Oleh karena itu, menurut Sahat, Setya tak layak dibela, apalagi secara membabi buta.
Fenomena ini, menurutnya, seperti terlihat dari apa yang dilakukan oleh Fadli Zon dan Fahri Hamzah.
Dua nama tersebut memang dikenal nyaring menyampaikan pembelaannya terhadap Setya. Fadli Zon, misalnya, justru menyebut Sudirman Said yang melanggar hukum dengan tindakannya melaporkan Setya Novanto ke MKD.
Tak kalah sengitnya, Fahri Hamzah menganggap laporan Sudirman Said telah mengganggu kinerja parlemen. Keduanya bersikap seolah Setya Novanto tak berbuat salah barang sehelai rambut pun.
Sahat Silaban memandang kedua pimpinan DPR itu tak bisa memilah jabatan dengan urusan pribadinya. “Fadli Zon dan Fahri Hamzah tidak menempatkan diri sebagai Wakil Ketua DPR,” imbuh anggota DPR dari Sumatera Utara ini.

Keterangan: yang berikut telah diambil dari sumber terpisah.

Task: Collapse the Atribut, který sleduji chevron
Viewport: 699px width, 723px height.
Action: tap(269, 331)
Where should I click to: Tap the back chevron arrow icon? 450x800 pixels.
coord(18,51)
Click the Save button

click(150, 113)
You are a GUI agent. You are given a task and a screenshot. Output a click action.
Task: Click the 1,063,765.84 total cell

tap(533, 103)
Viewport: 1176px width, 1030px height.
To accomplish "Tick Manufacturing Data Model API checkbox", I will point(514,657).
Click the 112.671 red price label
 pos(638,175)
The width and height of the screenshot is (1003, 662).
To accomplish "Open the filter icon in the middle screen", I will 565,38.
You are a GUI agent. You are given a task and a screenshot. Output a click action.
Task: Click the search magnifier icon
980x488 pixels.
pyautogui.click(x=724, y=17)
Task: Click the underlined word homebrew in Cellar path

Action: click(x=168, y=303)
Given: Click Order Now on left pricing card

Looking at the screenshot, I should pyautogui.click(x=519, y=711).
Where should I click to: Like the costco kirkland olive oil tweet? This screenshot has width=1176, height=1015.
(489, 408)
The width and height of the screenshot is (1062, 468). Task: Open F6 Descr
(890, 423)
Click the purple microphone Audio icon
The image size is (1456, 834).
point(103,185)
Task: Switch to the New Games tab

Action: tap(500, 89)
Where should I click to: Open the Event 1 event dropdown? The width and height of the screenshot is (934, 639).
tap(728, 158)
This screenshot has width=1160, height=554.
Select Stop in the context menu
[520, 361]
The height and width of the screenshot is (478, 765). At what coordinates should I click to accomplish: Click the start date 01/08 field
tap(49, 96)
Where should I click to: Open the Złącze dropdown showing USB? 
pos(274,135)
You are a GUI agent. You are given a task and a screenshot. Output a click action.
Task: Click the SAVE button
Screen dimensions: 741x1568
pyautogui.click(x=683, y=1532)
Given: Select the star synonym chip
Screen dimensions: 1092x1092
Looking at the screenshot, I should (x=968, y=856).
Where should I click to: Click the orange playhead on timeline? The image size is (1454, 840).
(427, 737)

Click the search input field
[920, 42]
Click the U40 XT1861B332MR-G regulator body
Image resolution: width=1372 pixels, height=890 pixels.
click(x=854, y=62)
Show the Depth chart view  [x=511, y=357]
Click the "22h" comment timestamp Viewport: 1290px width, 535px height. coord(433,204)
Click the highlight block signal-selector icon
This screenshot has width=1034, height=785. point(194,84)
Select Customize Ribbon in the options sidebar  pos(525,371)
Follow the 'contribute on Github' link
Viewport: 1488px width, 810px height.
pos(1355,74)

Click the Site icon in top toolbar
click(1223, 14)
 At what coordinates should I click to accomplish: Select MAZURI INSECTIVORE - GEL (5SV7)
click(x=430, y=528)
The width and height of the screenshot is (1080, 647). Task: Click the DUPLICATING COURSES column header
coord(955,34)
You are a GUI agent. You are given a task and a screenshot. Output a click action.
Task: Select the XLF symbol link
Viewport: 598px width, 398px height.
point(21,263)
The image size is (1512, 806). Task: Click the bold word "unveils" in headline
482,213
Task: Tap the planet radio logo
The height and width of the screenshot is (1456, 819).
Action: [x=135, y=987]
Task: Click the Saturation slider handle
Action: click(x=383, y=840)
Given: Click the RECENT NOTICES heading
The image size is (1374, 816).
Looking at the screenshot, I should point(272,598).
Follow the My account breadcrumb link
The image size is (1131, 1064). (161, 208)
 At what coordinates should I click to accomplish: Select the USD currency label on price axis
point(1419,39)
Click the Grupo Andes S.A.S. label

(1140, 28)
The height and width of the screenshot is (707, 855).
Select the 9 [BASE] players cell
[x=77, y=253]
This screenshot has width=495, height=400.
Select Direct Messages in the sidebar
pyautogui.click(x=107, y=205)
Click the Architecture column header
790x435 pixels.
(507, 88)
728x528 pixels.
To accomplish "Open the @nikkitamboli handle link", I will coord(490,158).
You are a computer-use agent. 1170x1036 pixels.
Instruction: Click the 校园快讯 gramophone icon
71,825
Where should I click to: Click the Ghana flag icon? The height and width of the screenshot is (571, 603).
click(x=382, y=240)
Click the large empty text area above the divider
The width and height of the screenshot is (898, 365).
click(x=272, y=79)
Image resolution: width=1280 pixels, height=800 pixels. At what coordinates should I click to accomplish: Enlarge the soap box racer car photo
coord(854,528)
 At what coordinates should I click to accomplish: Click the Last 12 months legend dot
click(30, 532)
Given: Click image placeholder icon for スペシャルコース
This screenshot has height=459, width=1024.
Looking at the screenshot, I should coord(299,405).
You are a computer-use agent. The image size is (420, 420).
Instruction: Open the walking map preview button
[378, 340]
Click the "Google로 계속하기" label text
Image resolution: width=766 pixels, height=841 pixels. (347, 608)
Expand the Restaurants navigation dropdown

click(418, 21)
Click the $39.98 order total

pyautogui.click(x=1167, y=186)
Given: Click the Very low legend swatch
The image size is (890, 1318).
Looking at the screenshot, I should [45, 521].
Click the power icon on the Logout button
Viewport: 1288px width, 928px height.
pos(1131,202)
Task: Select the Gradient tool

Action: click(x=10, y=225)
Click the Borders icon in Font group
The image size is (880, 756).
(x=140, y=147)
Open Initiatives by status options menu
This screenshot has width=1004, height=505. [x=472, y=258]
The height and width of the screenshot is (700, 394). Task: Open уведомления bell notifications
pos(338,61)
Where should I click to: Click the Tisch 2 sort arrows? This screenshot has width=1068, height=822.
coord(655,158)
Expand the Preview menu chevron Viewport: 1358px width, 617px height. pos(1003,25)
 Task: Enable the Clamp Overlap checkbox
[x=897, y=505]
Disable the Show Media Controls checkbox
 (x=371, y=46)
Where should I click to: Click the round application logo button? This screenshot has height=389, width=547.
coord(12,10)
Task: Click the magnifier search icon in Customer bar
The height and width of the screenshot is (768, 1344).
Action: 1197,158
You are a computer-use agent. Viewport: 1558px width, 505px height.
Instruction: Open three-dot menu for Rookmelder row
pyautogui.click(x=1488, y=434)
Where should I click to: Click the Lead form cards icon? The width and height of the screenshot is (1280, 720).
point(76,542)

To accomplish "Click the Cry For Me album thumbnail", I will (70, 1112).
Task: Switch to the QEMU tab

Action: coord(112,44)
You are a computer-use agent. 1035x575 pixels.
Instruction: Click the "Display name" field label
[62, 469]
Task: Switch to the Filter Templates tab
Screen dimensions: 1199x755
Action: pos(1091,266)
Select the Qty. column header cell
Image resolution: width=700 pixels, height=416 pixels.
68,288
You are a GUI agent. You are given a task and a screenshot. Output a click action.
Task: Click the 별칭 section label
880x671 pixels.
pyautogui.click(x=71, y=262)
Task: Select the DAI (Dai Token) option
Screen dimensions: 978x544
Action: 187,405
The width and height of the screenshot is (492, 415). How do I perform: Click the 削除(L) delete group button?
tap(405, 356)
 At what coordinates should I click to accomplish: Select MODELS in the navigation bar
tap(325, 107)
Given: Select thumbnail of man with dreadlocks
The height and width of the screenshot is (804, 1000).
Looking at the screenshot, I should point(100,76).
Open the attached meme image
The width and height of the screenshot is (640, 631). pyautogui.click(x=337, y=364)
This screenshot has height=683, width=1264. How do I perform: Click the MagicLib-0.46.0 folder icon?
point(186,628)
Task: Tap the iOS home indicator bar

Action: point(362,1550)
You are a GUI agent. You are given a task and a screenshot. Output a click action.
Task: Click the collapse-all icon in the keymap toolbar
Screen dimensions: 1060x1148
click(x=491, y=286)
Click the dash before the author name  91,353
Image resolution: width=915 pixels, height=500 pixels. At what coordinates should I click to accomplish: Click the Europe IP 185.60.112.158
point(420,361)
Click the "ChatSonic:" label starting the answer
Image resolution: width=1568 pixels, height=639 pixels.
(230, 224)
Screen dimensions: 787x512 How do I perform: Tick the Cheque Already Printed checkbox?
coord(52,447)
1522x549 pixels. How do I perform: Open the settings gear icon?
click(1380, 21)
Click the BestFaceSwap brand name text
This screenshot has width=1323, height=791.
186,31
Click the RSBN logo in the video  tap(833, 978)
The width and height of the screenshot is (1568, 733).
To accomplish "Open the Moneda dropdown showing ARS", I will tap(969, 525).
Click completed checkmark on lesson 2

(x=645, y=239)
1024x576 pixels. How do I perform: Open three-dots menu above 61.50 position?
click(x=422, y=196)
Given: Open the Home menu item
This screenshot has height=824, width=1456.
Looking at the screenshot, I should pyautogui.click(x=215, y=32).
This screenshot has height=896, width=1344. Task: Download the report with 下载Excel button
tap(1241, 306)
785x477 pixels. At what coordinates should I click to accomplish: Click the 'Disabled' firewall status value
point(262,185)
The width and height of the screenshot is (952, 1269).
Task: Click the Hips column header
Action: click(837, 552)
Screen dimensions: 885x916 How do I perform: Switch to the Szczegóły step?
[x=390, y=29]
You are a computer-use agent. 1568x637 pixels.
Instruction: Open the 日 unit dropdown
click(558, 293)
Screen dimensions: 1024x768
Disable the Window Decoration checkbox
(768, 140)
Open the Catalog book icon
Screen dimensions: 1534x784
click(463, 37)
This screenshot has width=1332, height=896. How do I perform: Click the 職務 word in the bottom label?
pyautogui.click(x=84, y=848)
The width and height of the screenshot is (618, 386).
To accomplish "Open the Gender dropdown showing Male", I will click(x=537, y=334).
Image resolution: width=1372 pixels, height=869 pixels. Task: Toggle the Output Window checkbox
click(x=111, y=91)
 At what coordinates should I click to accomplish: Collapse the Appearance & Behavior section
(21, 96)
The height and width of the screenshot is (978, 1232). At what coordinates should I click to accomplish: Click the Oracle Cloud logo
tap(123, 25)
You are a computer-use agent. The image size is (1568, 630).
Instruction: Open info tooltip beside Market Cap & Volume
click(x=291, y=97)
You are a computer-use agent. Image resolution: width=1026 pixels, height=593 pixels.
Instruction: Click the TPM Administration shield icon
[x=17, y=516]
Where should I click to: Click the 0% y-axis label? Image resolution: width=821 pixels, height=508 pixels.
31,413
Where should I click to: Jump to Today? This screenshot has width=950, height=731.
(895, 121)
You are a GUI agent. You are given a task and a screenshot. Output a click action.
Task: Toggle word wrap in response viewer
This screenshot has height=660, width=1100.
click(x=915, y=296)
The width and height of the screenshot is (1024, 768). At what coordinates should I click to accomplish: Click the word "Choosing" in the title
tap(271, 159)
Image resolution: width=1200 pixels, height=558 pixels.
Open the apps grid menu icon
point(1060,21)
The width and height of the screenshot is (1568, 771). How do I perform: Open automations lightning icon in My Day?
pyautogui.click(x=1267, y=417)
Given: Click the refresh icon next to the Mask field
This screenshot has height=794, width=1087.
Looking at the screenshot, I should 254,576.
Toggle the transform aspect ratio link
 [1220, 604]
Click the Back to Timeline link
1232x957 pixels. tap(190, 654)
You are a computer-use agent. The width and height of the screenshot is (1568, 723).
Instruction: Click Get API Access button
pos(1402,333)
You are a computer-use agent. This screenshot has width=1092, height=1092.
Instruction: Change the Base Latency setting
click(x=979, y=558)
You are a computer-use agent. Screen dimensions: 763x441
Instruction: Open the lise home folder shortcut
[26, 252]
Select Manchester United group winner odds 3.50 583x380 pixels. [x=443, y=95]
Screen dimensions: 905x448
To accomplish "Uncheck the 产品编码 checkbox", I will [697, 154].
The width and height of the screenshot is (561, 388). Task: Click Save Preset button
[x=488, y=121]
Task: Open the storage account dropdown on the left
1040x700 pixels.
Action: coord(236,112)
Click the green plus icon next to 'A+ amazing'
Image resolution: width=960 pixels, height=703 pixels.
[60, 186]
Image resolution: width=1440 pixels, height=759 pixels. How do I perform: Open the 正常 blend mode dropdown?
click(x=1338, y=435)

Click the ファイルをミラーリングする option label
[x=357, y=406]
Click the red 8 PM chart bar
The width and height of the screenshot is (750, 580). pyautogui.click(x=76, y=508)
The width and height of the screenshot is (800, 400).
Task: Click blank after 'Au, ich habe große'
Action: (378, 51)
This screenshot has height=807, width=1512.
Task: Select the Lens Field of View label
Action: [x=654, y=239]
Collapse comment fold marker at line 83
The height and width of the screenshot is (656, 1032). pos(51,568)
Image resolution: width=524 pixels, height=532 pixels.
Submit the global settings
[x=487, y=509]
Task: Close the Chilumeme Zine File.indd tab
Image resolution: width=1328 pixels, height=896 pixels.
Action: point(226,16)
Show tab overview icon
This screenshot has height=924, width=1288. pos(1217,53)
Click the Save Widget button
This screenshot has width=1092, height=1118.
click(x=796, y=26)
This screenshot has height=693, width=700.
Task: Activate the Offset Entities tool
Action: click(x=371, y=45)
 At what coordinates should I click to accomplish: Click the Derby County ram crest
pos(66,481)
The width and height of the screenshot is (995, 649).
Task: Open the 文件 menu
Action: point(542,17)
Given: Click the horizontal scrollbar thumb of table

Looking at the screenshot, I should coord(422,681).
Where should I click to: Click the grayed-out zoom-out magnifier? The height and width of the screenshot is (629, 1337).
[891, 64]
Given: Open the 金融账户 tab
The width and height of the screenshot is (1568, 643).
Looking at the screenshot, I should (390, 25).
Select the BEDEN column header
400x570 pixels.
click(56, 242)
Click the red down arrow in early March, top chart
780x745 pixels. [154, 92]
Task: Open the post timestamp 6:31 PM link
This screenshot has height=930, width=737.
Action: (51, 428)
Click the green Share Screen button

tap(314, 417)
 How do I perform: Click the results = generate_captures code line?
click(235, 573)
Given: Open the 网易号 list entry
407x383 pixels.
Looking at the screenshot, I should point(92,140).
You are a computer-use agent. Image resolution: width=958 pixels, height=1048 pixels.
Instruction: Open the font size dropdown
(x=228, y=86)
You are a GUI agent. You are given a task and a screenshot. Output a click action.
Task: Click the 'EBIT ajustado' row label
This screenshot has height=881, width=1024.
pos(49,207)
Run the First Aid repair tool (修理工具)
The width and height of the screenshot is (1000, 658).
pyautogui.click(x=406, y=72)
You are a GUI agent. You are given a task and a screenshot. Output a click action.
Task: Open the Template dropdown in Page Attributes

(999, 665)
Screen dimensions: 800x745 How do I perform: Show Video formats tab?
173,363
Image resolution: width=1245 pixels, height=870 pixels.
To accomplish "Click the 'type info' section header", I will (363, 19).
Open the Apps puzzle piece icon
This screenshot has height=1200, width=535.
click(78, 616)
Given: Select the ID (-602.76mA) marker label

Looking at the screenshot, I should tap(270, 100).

Sahat menjelaskan, Fadli dan Fahri secara pribadi mungkin berkawan dan berhubungan dekat dengan Setya Novanto, tapi di sisi lain mereka juga wakil rakyat. Dalam kacamata itu, menurutnya, mereka mestinya bersikap dan berkomentar demi kepentingan rakyat banyak, tidak hanya berdasar kedekatannya dengan Ketua DPR.
Apalagi kedua nama tersebut bukan sekadar anggota DPR, tapi juga Wakil Ketua DPR. Selayaknya mereka lebih disiplin memilah kepentingan pribadi dengan amanah jabatannya.
Dalam hemat Sahat, para pejabat itu terpilih untuk memikirkan kesejahteraan rakyat, bukan mencari keuntungan pribadi. Ketika Setya Novanto memanfaatkan jabatannya demi keuntungan pribadi, itu tak layak dibela sama sekali.
Terakhir, Sahat mengimbau seluruh fraksi di DPR agar mendukung gerakan mosi tidak percaya terhadap Ketua DPR yang saat ini tengah bergulir. Mosi itu digerakkan oleh beberapa anggota dewan lintas fraksi sebagai ekspresi ketidakpercayaan mereka terhadap pimpinan DPR yang dinilai telah melakukan pelanggaran kode etik dan penyimpangan terhadap sumpah jabatannya.
“10 fraksi yang ada, tak ada lagi istilah KIH (Koalisi Indonesia Hebat), KMP (Koalisi Merah Putih). Seharusnya melihat kasus Setya Novanto berdasar kepentingan rakyat. Kalau ada mosi tidak percaya terhadap pimpinan yang melakukan pelanggaran, seharusnya mendukung,” pungkas Sahat.